またもや丸太を振りかぶり、砂塵と火炎を吹き消した。
「えー!?」
「言い忘れておった。火もまあ、消せぬ事もない。拙者の方が風圧があるからの。そうだな……ウム、風でも交えて拙者の風圧を消しては如何かな?」
「舐めてる……! 私、スゴく下に見られてる……!」
また別のあどばいす。風には風で対抗するのが良かろう。
少女は更に声を上げた。
「だったらやってあげるよ……! 詠唱とか呪文とか、ダサいけど威力は高まる……! 見せてあげる! 私の本気……!」
砂が舞い、先程のように火炎をくるみ、風が吹き荒れて形を造る。
その姿、さながら猛き獅子の如く様。
「──大地のうねり、火炎の煌。風を纏って敵を穿て……───“獅子粉塵・焔”!」
「獅子奮迅……ではなく粉塵か。だが、勢いは正しくその通りよ」
経を読み、火炎と暴風を纏う獅子の形となった砂塵の嵐が拙者へ振り掛かる。
鉄人形の相手をするヴェネレ殿らが此方を見た。
「あんな魔法……! キエモン! 避けて!」
「キエモンさん……!」
「班長……!」
危機を感じている様子。
当然であろう。災害を彷彿とさせる大嵐。風によって舞う砂は刃と化し、炎は更に燃え広がる。

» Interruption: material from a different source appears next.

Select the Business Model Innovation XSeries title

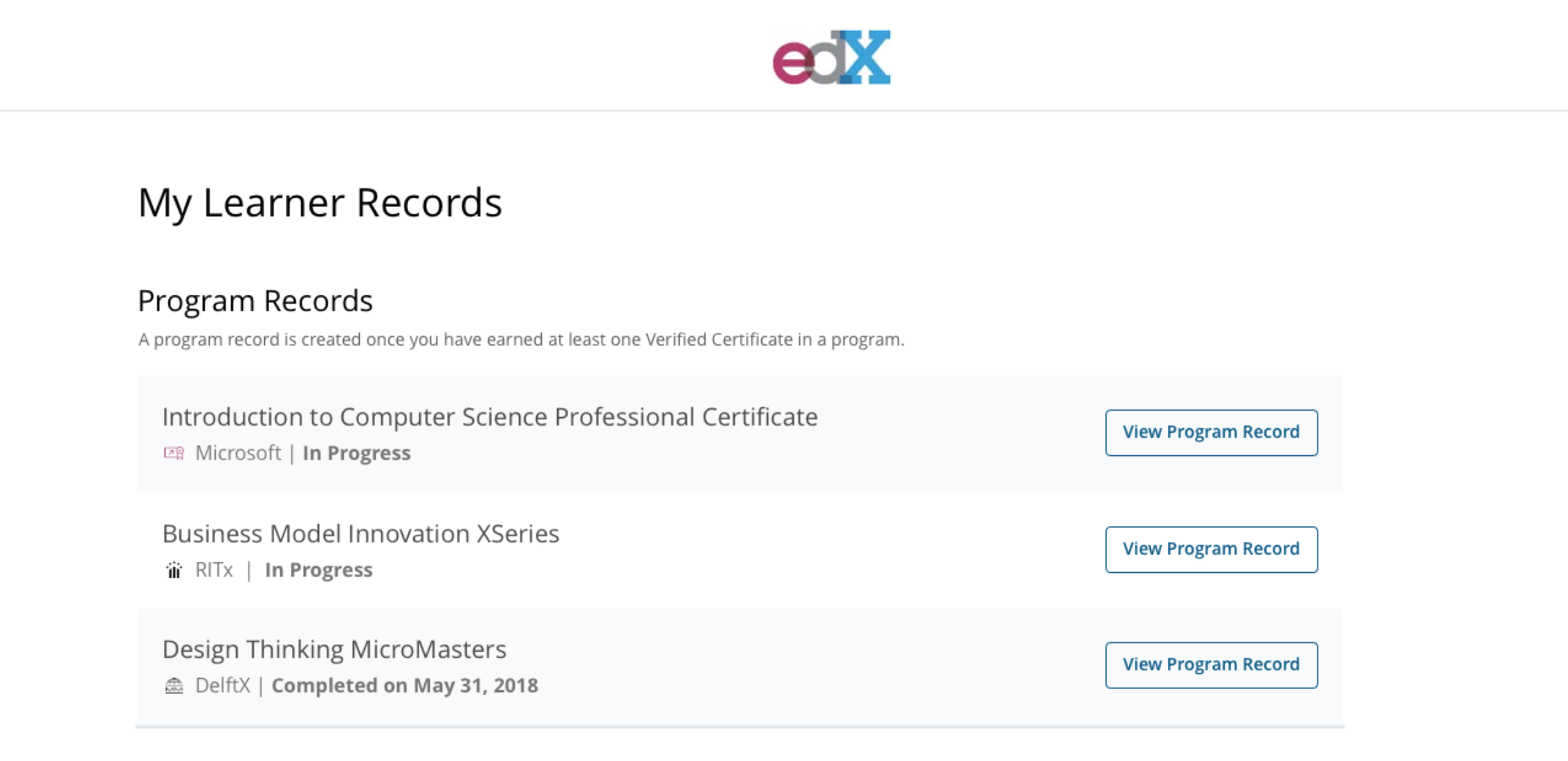(x=361, y=533)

触れるもの全てを吹き飛ばさんとばかりのそれを前に拙者は丸太を降ろし、少女の元に近寄った。
「これで終わ──」
「ウム、終わりに御座るな」
「あ……れ……力……が……」
あれ程までの魔法。いつかにヴェネレ殿の言っていた事、魔力も体力と同じように尽きる。

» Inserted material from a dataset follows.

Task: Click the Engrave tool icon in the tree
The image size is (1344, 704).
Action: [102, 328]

扇動し、態々大きな魔法を使わせた甲斐があった。全力で走れば息が切れるのが早いように、大きな力を使えばより大きく消耗するだろう。
「よくもまあ、彼処までやれるものよ。見事だ。娘よ」
「……! ……。……温か……い……」
少女は意識を失った。
傷付けたくは無かった故、思った通り倒れたのなればそれで良し。
箒から落ちるよりも前に受け止め、着地した。
「あ、アイアンゴーレムが……」
「崩れますわ」
「体力が尽きたみたいだね。彼女の」
魔力によって動いていた鉄人形も崩れ落ち、動かなくなる。
ヴェネレ殿らは杖を納め、拙者は少女を抱えて歩む。
これにて一件落着。一先ず山熊を倒した者との戦闘は終わりを迎えるのだった。